Áustria. Algum inverno da década de 1820. Ao som do Primeiro Movimento da Sinfonia n. 25 de Mozart, ouvimos o compositor Salieri gritar de dentro seu quarto "Eu confesso!! Eu o matei!! Eu matei Mozart!!". Os empregados da casa, suspeitando que o pior acontecesse, destroem a porta que até então estava trancada. O que vemos é um homem idoso, sangrando pelo pescoço, caindo no chão. É na intensidade e comoção da Sinfonia n.25 que assistimos Salieri atentar contra a própria vida.

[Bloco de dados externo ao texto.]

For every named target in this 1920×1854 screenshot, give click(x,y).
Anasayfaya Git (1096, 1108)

Logo depois, a música se acalma e assistimos seu corpo sendo carregado numa espécie de cesto de vime pelas ruas sujas de neve em direção ao socorro médico, enquanto espiamos, de uma janela, as sombras de um baile e pessoas dançando. Assistimos o contraste entre a luz, as cores do salão e a alegria das pessoas, versus as ruas escuras, frias e o corpo sendo carregado. A vida versus a morte. A música acompanha a contraposição: ora calma, ora intensa. E, assim, somos apresentados aos créditos iniciais. São poucos os filmes que, aos três minutos iniciais, são tão dramáticos e envolventes. A partir daí, como uma ópera, o filme alterna o drama, o cômico e a melancolia. Tudo ao som das mais belas composições de Mozart, um dos compositores mais emblemáticos da história da música ocidental.

Lançado em 1984, Amadeus foi dirigido por Milos Forman e ganhou, entre várias estatuetas, o Oscar de Melhor Filme. Depois que Salieri é socorrido e está se recuperando, um padre chega para ouvir sua confissão, e é a partir deste momento que acompanhamos a regressão de Salieri e conhecemos seu passado e o de Mozart na corte de Viena, entre os anos de 1781 e 1791.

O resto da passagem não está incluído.